A Rare Win For Gun Control
Sandy Hook families found a way to make a gunmaker pay

Thanks to a group of grieving family members, we now know one way to make gun manufacturers reassess the sale of military-style weapons to the public.
Relatives of five children and four adults who were among the 26 killed in the 2012 Sandy Hook Elementary School shooting agreed this week to a $73 million settlement with Remington Arms and its four insurers.
Remington, based in North Carolina, made the Bushmaster AR15-style rifle used in the Newtown, Conn. tragedy. Now bankrupt, the company has not admitted responsibility. But this is a significant surrender in the so-far bullet-proof industry. It will give manufactures and their insurers second thoughts about how to sell such products.

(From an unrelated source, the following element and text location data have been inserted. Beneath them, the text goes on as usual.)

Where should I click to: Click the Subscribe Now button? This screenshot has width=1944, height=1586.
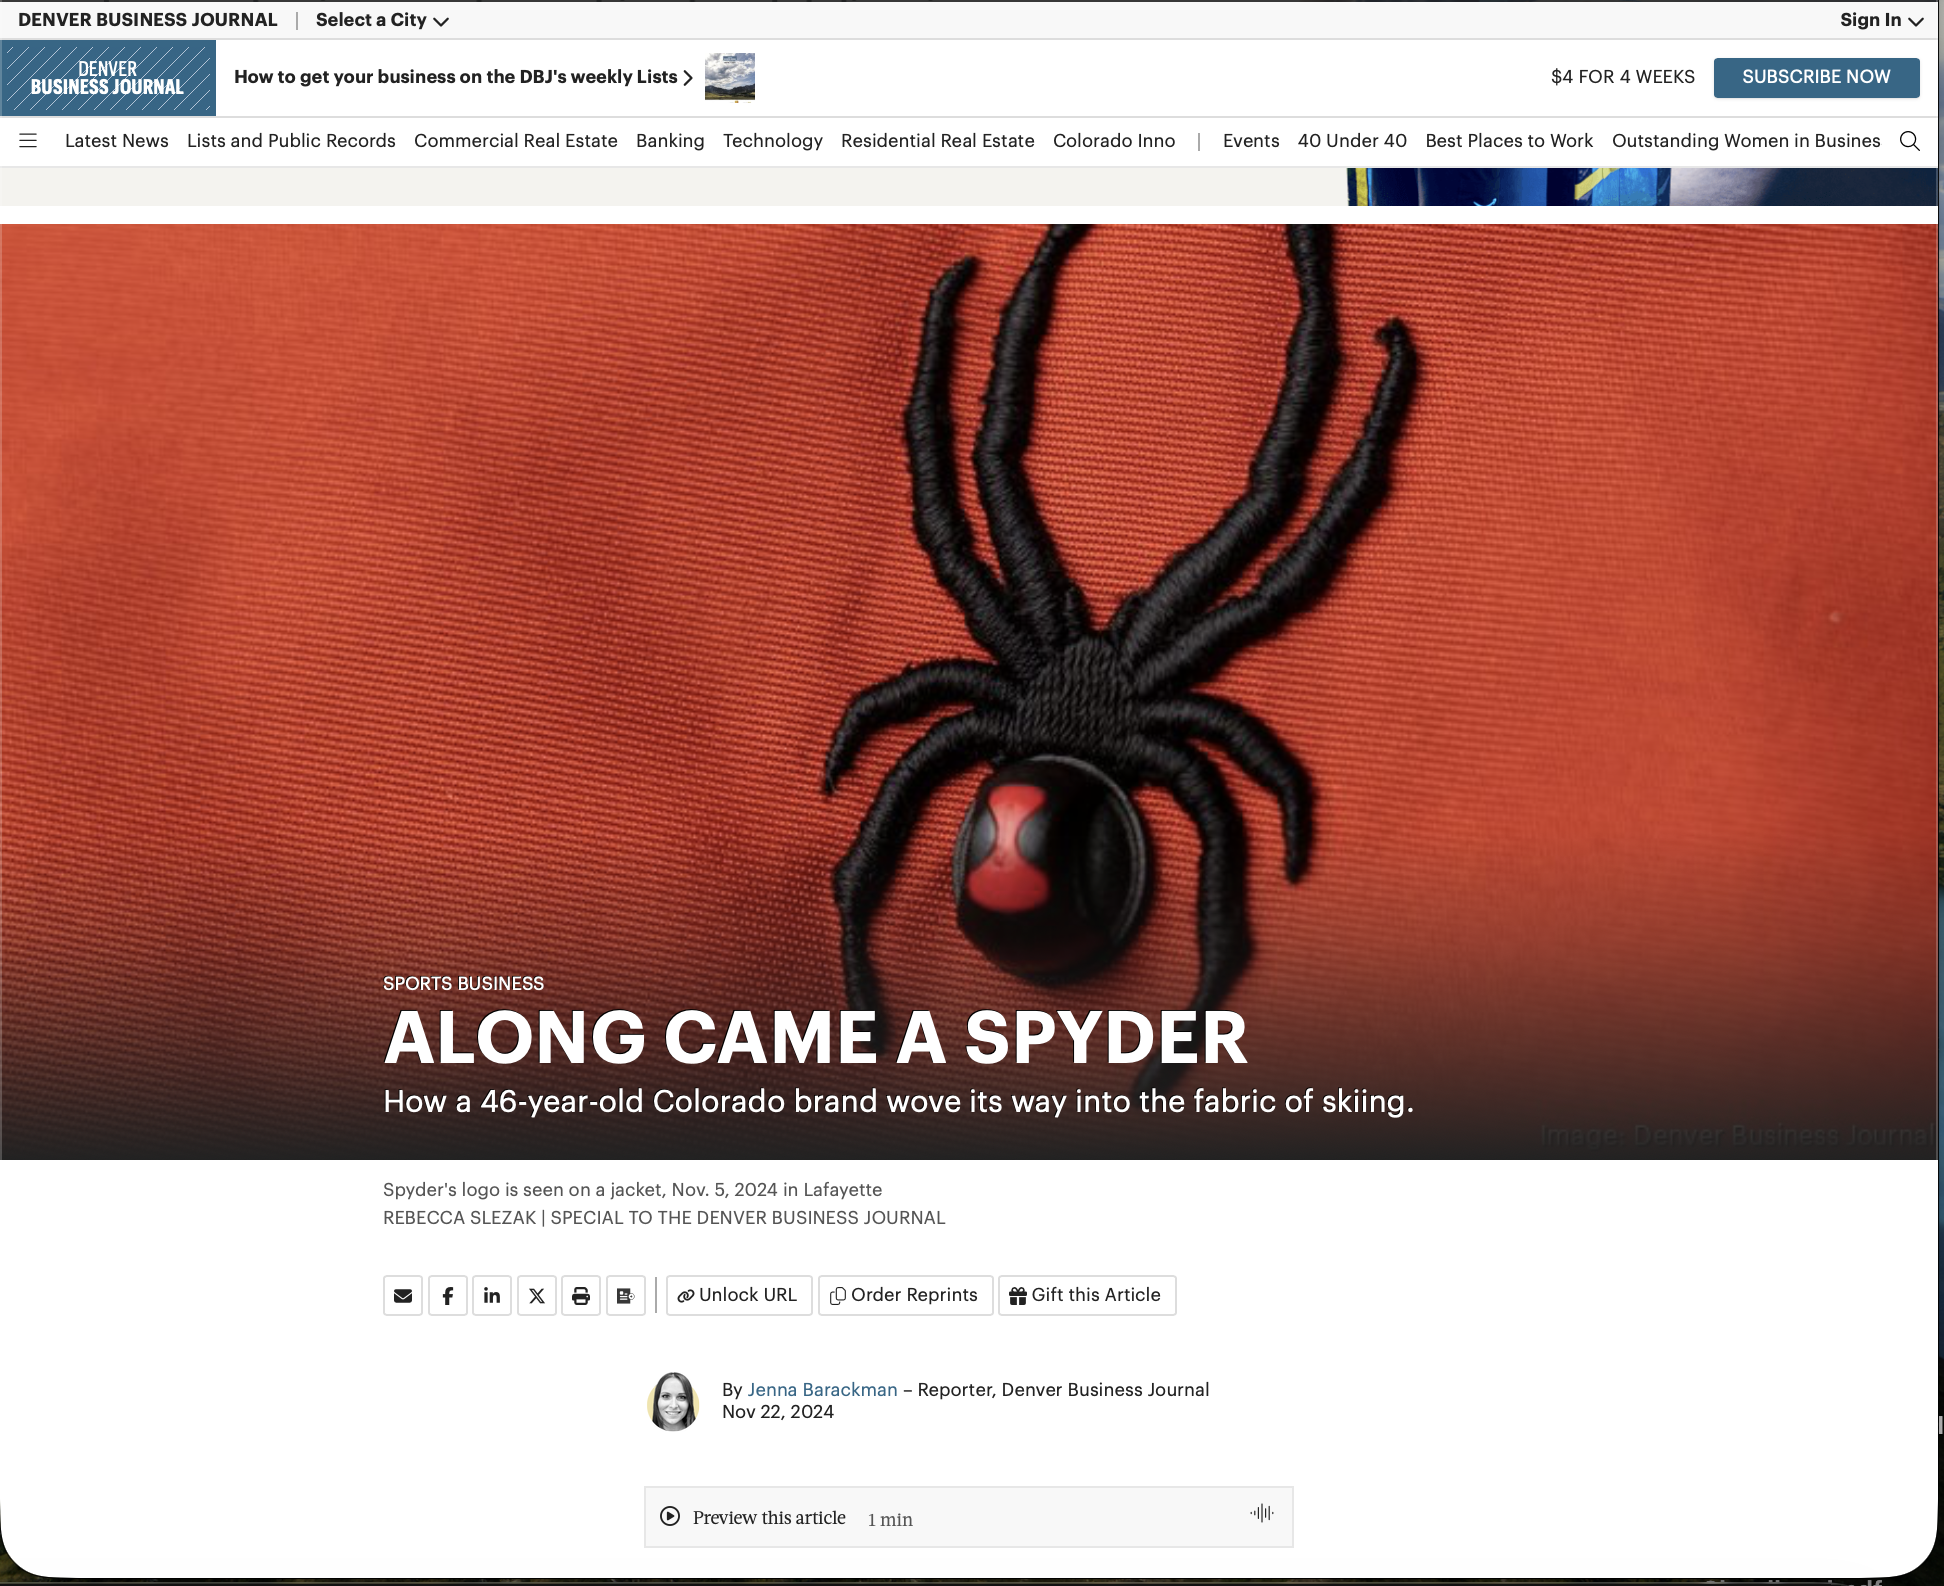1815,77
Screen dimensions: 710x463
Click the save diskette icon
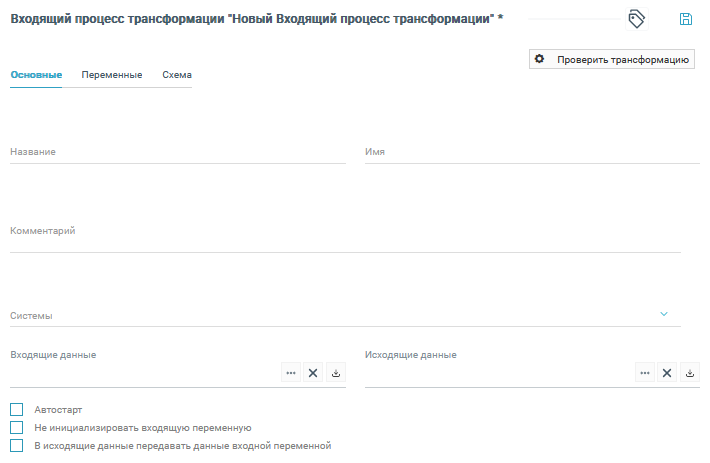point(686,19)
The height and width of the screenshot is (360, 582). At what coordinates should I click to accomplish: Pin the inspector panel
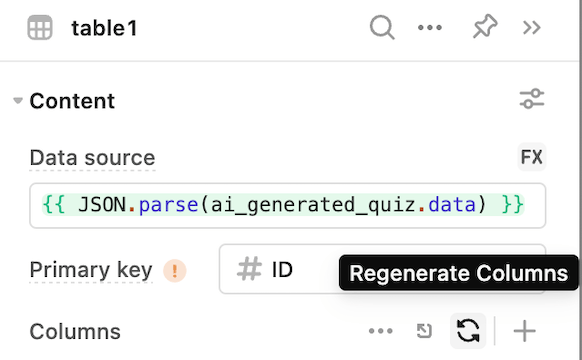click(x=484, y=27)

A 2005 federal law protects the firearms industry from most liability when guns are misused. However, this lawsuit, filed in 2014, argued that Remington violated the Connecticut Unfair Trade Practices Act when it “knowingly marketed and promoted the Bushmaster XM15-E2S rifle for use in assaults against human beings.”
The settlement also includes plans by the families to make public the marketing records they recovered from Remington as the two sides prepared for trial, said the families’ attorney Joshua Koskoff.
“We heard that we had an impossible and unwinnable case — that firearm manufacturers were immune and untouchable,” Nicole Hockley, whose son, Dillon, was killed, said during a Tuesday press conference. “For eight long years we continued our fight to hold Remington accountable for its role in prioritizing profit above safety and using reckless marketing techniques to appeal to at-risk and violent-prone young men.”
The lawsuit cited promotion of the rifle during video games and an ad that included the slogan, “Consider your man card reissued.” Another ad proclaimed, “Forces of opposition, bow down. You are single-handedly outnumbered.”
The Sandy Hook attack was committed by Adam Lanza, a mentally ill 20-year-old who took his mother’s weapons to kill her, open fire inside the school and then commit suicide.

The Sandy Hook families are inspiring examples of courage and perseverance. The case had several twists and turns. A superior court ruling against it was reversed by the Connecticut Supreme Court. Remington appealed to the U.S. Supreme Court, which declined to consider the case. Last year, the families rejected an offer last for less than half the settlement.
In addition to the loss of loved ones, all the Sandy Hook families have been attacked by conspiracy theorists who argue they are “crisis actors” in a hoax to undermine the constitutional right to bear arms. Some have had to leave their homes because of the harrassment.
In November, a state court in Connecticut ruled that families of eight people killed at Sandy Hook have been defamed by far-right broadcaster Alex Jones and his Infowars media operation. That followed a similar Texas ruling filed against Jones by relatives of two others who died in the shooting. Trials to determine the penalties for Jones have will be held this year.
Battling conspiracies pales in comparison to the challenge of coping with the untimely deaths of 20 children and six adults who were just at school that day. But both the Alex Jones suits and the Remington settlement show that these families are unwilling to have their loved ones’ lives simply dismissed.
If only Congress would show a fraction of that passion by focusing on gun safety and gunmaker liability. President Biden called on Congress to repeal the immunity law and said he would “continue to urge state and local lawmakers, lawyers, and survivors of gun violence to pursue efforts to replicate the success of the Sandy Hook families.”